Would you show every line from the records that holds "price"?
Top of Data
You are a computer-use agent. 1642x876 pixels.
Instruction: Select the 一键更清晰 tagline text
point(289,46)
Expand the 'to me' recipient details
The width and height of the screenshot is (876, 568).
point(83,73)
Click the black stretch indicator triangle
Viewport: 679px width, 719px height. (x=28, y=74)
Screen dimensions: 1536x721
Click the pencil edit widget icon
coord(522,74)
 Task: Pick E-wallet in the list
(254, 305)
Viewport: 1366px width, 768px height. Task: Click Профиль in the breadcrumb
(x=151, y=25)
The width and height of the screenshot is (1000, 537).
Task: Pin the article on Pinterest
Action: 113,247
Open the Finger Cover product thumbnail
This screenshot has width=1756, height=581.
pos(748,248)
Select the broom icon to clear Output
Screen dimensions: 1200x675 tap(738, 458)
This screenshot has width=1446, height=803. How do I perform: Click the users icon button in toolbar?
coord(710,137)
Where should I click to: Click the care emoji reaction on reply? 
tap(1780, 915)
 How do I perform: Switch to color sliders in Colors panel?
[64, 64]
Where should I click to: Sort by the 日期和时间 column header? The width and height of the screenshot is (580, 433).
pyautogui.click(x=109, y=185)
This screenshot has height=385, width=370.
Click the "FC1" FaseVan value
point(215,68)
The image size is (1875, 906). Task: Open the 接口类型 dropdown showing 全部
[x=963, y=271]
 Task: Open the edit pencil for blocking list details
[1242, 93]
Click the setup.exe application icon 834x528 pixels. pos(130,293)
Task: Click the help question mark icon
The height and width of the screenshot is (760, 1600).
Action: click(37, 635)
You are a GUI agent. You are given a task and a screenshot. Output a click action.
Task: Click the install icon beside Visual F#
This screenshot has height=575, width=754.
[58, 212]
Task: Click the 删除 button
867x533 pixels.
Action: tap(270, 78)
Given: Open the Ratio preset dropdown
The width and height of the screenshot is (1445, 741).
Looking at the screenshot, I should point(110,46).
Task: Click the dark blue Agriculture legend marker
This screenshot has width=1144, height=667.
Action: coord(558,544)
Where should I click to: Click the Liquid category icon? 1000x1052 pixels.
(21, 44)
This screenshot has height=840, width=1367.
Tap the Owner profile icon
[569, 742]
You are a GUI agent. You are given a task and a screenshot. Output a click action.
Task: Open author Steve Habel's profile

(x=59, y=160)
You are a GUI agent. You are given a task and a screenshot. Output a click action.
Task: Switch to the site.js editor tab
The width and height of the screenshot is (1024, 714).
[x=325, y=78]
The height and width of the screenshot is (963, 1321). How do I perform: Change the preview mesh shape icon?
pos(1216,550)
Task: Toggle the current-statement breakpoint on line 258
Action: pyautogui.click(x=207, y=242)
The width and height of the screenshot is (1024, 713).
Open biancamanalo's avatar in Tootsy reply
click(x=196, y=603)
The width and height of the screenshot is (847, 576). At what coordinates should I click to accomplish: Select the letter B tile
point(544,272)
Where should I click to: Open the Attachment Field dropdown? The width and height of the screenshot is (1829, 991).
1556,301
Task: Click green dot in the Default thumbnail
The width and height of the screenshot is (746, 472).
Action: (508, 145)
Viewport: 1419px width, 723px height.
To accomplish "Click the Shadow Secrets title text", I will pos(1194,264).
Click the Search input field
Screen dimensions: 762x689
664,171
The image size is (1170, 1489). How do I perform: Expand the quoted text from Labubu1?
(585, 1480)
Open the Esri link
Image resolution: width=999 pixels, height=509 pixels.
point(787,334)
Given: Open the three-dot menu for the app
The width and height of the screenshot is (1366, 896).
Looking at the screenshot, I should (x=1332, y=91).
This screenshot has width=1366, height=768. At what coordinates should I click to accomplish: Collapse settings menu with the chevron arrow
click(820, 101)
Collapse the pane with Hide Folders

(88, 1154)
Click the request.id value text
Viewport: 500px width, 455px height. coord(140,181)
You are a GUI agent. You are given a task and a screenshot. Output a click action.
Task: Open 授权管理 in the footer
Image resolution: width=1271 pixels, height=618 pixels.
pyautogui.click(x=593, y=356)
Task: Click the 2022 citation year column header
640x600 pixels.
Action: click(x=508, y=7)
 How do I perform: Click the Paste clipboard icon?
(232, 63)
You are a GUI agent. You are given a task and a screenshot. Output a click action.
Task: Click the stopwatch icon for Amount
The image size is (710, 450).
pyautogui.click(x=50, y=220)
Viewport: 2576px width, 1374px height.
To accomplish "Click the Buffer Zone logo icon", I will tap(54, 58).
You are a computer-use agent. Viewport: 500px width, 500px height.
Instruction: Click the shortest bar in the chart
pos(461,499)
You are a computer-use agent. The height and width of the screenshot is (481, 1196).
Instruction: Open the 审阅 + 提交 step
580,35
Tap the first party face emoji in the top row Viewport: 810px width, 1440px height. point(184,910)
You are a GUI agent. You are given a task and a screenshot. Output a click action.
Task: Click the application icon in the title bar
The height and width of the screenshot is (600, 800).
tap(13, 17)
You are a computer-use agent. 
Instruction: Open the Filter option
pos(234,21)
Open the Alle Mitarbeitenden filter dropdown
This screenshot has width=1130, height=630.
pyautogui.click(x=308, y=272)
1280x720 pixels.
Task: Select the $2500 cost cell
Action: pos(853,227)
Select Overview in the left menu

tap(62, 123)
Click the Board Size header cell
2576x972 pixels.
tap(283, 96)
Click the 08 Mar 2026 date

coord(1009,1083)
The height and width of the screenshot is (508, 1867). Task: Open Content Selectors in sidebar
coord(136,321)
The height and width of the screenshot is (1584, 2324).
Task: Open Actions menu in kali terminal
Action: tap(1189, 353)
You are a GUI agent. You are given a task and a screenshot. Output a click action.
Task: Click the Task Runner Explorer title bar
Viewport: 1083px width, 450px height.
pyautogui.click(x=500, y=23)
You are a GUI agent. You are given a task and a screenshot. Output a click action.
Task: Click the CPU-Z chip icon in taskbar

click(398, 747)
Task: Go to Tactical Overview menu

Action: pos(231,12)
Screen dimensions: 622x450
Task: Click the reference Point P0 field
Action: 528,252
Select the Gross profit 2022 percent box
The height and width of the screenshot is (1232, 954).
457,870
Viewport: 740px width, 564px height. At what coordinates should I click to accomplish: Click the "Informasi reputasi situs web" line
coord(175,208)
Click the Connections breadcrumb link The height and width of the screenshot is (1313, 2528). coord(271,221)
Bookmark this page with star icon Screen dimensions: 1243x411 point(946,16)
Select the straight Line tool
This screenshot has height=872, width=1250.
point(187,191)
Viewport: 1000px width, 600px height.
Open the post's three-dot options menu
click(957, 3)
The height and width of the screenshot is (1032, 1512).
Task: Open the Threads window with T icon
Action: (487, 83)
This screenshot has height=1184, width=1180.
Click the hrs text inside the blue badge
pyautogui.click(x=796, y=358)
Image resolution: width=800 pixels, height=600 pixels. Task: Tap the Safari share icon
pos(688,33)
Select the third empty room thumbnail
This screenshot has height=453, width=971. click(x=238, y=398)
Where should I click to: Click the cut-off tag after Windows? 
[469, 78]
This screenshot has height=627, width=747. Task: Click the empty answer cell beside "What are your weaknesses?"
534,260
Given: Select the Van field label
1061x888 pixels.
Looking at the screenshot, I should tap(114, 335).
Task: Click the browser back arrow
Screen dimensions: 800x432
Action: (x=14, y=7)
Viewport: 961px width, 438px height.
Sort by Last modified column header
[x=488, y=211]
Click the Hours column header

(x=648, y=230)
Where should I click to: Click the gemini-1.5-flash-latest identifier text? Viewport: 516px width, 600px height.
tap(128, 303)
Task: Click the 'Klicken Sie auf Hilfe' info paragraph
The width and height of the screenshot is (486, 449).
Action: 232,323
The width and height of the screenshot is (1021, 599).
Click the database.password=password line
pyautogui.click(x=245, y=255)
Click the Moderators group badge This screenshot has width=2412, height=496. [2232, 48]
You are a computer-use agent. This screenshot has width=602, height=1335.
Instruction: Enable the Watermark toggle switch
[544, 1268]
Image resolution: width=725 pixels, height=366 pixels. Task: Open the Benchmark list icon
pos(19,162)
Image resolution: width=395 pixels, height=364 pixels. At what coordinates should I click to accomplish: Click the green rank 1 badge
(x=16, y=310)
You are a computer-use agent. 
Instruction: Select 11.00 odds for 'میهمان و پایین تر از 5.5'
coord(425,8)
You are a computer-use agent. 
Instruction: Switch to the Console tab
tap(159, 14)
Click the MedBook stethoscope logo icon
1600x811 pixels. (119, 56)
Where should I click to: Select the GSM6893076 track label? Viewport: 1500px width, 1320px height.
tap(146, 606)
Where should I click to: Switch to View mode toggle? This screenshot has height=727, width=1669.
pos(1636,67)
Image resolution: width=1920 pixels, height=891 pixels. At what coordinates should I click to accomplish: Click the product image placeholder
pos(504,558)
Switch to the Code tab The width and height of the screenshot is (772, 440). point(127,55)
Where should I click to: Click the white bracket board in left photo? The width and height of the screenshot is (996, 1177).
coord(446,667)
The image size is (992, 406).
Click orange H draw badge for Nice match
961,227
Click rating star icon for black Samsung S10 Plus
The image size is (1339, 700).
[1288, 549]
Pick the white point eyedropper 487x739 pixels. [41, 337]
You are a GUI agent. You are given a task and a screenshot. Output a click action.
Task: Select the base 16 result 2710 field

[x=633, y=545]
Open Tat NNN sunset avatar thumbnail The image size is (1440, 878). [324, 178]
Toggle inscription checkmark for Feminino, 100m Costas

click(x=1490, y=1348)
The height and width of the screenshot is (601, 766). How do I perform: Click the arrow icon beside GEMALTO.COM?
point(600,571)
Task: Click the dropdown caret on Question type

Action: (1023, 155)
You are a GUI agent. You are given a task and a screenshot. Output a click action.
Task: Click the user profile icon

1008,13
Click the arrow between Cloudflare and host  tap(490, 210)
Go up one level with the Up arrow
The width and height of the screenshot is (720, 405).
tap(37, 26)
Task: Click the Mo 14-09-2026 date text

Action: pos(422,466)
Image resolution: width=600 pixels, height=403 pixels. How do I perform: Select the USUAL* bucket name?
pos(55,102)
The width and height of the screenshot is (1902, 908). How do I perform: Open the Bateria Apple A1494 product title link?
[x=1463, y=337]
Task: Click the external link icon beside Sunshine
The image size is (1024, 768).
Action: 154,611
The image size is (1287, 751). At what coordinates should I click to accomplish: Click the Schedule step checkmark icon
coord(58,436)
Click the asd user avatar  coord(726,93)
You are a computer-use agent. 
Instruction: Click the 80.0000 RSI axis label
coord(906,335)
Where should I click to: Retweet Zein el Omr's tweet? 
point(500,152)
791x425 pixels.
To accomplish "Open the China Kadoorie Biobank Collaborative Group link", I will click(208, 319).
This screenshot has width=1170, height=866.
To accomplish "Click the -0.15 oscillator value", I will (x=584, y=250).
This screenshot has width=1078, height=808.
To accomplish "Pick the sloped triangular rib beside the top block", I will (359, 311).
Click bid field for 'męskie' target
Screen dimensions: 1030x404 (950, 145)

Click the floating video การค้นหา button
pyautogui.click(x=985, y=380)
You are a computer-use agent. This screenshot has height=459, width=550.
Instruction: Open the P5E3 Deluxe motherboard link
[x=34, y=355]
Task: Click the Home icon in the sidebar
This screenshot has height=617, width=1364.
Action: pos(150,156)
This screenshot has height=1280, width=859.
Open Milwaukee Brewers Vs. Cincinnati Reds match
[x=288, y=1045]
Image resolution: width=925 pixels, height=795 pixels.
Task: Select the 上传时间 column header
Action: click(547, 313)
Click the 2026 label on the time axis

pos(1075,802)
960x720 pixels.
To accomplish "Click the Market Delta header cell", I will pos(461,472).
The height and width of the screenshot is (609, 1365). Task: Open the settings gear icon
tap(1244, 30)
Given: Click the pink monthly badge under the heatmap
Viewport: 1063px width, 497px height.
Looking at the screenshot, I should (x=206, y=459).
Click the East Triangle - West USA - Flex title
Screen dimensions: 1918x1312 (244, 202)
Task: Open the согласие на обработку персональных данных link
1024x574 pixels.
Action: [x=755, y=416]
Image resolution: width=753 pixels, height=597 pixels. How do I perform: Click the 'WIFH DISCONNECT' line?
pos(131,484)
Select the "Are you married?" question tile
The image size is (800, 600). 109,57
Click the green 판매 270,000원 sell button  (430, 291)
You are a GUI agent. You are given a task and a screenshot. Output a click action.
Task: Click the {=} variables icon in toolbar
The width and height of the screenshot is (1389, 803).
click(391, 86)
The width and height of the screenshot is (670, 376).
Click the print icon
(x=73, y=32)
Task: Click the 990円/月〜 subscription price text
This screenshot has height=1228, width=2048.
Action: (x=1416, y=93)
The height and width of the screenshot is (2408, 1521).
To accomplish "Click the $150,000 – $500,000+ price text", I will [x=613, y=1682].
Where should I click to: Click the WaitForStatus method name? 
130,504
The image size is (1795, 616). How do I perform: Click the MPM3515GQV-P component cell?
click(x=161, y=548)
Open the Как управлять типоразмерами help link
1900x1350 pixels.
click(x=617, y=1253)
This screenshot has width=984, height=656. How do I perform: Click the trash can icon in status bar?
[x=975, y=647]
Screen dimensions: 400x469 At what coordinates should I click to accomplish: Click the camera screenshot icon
Bottom of Data
Answer section.
Task: Click the 990円/月〜 subscription price text
To accomplish "Click the $150,000 – $500,000+ price text", I will [x=613, y=1682].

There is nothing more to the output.